-- PROBLEM DESCRIPTION --
Retype the data below, every word of it, exactly.

(Collected data entries)
************
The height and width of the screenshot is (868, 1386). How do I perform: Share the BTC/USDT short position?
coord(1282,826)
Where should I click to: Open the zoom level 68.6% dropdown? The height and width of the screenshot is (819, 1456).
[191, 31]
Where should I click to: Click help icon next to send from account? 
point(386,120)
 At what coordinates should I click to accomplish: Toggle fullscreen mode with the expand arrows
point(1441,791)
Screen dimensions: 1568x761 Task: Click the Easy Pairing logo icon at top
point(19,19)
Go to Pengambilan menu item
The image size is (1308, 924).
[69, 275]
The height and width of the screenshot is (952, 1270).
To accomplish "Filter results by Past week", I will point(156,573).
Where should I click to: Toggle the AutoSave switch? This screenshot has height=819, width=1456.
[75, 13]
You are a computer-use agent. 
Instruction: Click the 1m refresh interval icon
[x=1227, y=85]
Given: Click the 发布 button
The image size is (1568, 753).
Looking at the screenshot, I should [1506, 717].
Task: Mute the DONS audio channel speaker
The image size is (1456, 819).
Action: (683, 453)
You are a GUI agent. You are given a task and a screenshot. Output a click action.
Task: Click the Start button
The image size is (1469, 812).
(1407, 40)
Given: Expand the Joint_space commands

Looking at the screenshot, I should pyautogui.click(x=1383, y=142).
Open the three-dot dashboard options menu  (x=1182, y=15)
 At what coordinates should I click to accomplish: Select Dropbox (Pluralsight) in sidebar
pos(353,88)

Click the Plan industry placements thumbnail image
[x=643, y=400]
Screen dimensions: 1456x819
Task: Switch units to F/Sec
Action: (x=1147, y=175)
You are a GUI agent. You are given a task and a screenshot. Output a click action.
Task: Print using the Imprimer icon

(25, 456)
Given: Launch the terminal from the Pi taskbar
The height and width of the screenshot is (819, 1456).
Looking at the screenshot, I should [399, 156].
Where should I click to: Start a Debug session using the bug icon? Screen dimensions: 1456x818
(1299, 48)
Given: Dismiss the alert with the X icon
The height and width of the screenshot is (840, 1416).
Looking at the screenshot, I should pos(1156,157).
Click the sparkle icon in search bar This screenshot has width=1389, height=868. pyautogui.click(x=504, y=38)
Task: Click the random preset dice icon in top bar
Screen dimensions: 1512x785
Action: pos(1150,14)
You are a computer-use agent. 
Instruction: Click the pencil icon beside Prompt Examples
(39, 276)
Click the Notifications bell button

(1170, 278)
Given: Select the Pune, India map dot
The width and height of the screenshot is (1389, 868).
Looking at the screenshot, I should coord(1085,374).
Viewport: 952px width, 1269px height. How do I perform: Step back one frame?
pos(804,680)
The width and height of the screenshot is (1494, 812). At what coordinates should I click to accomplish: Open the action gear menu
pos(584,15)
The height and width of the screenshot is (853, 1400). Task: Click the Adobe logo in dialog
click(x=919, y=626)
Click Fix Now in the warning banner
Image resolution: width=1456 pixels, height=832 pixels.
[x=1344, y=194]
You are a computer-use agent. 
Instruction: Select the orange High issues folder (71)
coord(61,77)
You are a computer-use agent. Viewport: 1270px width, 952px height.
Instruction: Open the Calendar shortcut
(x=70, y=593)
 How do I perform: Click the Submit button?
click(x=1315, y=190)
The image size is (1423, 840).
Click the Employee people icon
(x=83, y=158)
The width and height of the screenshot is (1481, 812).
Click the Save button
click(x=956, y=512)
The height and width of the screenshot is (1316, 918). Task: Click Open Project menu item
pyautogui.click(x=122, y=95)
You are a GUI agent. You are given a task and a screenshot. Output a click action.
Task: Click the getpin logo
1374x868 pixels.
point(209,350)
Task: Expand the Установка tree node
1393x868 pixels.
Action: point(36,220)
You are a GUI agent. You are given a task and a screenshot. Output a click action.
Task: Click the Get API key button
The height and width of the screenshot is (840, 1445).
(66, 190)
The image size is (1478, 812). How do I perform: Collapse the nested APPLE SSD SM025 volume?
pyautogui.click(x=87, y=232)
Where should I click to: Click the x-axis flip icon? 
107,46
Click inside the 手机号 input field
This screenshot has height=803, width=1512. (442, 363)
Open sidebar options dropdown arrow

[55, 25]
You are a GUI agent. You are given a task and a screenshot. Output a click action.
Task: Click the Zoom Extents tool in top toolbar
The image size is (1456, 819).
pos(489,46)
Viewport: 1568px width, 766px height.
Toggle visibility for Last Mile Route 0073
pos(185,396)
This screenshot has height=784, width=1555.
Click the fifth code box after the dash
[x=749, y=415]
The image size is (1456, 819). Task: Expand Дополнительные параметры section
************
-- OUTPUT FOR THIS EXERCISE --
The height and width of the screenshot is (868, 1386). How do I perform: Share the BTC/USDT short position?
coord(1282,826)
Where should I click to: Open the zoom level 68.6% dropdown? The height and width of the screenshot is (819, 1456).
[191, 31]
Where should I click to: Click help icon next to send from account? 
point(386,120)
 At what coordinates should I click to accomplish: Toggle fullscreen mode with the expand arrows
point(1441,791)
Screen dimensions: 1568x761 Task: Click the Easy Pairing logo icon at top
point(19,19)
Go to Pengambilan menu item
The image size is (1308, 924).
[69, 275]
The height and width of the screenshot is (952, 1270).
To accomplish "Filter results by Past week", I will point(156,573).
Where should I click to: Toggle the AutoSave switch? This screenshot has height=819, width=1456.
[75, 13]
You are a computer-use agent. 
Instruction: Click the 1m refresh interval icon
[x=1227, y=85]
Given: Click the 发布 button
The image size is (1568, 753).
Looking at the screenshot, I should [1506, 717].
Task: Mute the DONS audio channel speaker
The image size is (1456, 819).
Action: (683, 453)
You are a GUI agent. You are given a task and a screenshot. Output a click action.
Task: Click the Start button
The image size is (1469, 812).
(1407, 40)
Given: Expand the Joint_space commands

Looking at the screenshot, I should pyautogui.click(x=1383, y=142).
Open the three-dot dashboard options menu  (x=1182, y=15)
 At what coordinates should I click to accomplish: Select Dropbox (Pluralsight) in sidebar
pos(353,88)

Click the Plan industry placements thumbnail image
[x=643, y=400]
Screen dimensions: 1456x819
Task: Switch units to F/Sec
Action: (x=1147, y=175)
You are a GUI agent. You are given a task and a screenshot. Output a click action.
Task: Print using the Imprimer icon

(25, 456)
Given: Launch the terminal from the Pi taskbar
The height and width of the screenshot is (819, 1456).
Looking at the screenshot, I should [399, 156].
Where should I click to: Start a Debug session using the bug icon? Screen dimensions: 1456x818
(1299, 48)
Given: Dismiss the alert with the X icon
The height and width of the screenshot is (840, 1416).
Looking at the screenshot, I should pos(1156,157).
Click the sparkle icon in search bar This screenshot has width=1389, height=868. pyautogui.click(x=504, y=38)
Task: Click the random preset dice icon in top bar
Screen dimensions: 1512x785
Action: pos(1150,14)
You are a computer-use agent. 
Instruction: Click the pencil icon beside Prompt Examples
(39, 276)
Click the Notifications bell button

(1170, 278)
Given: Select the Pune, India map dot
The width and height of the screenshot is (1389, 868).
Looking at the screenshot, I should coord(1085,374).
Viewport: 952px width, 1269px height. How do I perform: Step back one frame?
pos(804,680)
The width and height of the screenshot is (1494, 812). At what coordinates should I click to accomplish: Open the action gear menu
pos(584,15)
The height and width of the screenshot is (853, 1400). Task: Click the Adobe logo in dialog
click(x=919, y=626)
Click Fix Now in the warning banner
Image resolution: width=1456 pixels, height=832 pixels.
[x=1344, y=194]
You are a computer-use agent. 
Instruction: Select the orange High issues folder (71)
coord(61,77)
You are a computer-use agent. Viewport: 1270px width, 952px height.
Instruction: Open the Calendar shortcut
(x=70, y=593)
 How do I perform: Click the Submit button?
click(x=1315, y=190)
The image size is (1423, 840).
Click the Employee people icon
(x=83, y=158)
The width and height of the screenshot is (1481, 812).
Click the Save button
click(x=956, y=512)
The height and width of the screenshot is (1316, 918). Task: Click Open Project menu item
pyautogui.click(x=122, y=95)
You are a GUI agent. You are given a task and a screenshot. Output a click action.
Task: Click the getpin logo
1374x868 pixels.
point(209,350)
Task: Expand the Установка tree node
1393x868 pixels.
Action: point(36,220)
You are a GUI agent. You are given a task and a screenshot. Output a click action.
Task: Click the Get API key button
The height and width of the screenshot is (840, 1445).
(66, 190)
The image size is (1478, 812). How do I perform: Collapse the nested APPLE SSD SM025 volume?
pyautogui.click(x=87, y=232)
Where should I click to: Click the x-axis flip icon? 
107,46
Click inside the 手机号 input field
This screenshot has height=803, width=1512. (442, 363)
Open sidebar options dropdown arrow

[55, 25]
You are a GUI agent. You are given a task and a screenshot. Output a click action.
Task: Click the Zoom Extents tool in top toolbar
The image size is (1456, 819).
pos(489,46)
Viewport: 1568px width, 766px height.
Toggle visibility for Last Mile Route 0073
pos(185,396)
This screenshot has height=784, width=1555.
Click the fifth code box after the dash
[x=749, y=415]
The image size is (1456, 819). Task: Expand Дополнительные параметры section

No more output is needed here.